Assigned task
Return all lines of the data in which the string "computer" occurs.

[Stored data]

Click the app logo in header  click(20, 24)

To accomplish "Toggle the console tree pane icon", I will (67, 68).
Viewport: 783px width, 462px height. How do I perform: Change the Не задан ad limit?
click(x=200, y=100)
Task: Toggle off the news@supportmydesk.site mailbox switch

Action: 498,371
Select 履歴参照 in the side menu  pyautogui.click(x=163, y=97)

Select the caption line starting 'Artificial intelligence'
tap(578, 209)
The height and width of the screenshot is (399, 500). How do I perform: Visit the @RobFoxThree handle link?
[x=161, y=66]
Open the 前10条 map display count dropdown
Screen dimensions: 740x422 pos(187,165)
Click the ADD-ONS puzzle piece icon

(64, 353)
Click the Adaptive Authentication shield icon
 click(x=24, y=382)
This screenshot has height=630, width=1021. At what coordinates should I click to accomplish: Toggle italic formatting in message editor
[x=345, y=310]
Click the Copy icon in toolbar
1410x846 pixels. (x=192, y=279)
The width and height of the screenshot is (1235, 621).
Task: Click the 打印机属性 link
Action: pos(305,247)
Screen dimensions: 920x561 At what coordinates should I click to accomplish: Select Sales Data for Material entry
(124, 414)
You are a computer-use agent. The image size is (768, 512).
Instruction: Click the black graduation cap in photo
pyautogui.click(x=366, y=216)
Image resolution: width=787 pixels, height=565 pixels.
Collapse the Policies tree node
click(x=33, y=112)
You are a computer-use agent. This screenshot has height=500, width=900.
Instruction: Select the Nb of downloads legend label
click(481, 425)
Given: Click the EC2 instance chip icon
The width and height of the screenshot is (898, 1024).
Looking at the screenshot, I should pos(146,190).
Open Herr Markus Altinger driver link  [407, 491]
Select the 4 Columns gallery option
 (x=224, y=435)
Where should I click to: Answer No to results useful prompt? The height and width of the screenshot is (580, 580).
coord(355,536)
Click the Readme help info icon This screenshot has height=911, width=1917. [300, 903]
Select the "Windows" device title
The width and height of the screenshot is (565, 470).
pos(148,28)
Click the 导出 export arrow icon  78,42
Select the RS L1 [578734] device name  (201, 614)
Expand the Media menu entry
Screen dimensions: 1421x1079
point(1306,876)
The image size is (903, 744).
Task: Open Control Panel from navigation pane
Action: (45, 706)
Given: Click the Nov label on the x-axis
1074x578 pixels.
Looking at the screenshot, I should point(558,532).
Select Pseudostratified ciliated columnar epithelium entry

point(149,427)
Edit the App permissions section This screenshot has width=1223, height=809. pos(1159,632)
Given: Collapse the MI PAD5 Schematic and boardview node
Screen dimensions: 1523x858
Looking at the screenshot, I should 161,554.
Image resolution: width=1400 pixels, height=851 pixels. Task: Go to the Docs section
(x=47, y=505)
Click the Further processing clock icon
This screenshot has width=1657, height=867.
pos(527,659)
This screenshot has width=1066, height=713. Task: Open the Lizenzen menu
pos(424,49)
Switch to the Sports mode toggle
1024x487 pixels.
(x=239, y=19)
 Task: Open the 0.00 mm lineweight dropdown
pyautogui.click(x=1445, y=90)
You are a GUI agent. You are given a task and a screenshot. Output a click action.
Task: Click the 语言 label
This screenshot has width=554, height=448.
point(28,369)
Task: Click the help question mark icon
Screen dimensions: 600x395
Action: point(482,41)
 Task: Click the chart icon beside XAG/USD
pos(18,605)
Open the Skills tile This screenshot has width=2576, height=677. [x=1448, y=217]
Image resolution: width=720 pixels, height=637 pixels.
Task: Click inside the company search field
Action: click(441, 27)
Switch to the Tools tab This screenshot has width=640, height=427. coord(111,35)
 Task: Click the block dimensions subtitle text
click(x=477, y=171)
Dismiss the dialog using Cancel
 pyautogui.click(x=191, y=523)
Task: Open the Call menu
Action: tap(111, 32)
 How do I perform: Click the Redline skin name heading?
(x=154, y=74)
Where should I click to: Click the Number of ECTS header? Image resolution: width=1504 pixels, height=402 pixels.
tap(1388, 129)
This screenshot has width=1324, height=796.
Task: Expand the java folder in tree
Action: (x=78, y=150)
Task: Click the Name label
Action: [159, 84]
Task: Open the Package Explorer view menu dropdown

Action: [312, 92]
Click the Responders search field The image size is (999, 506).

Result for this exercise
You are a computer-use agent. The image size is (768, 512).
You are a computer-use agent. This screenshot has height=500, width=900.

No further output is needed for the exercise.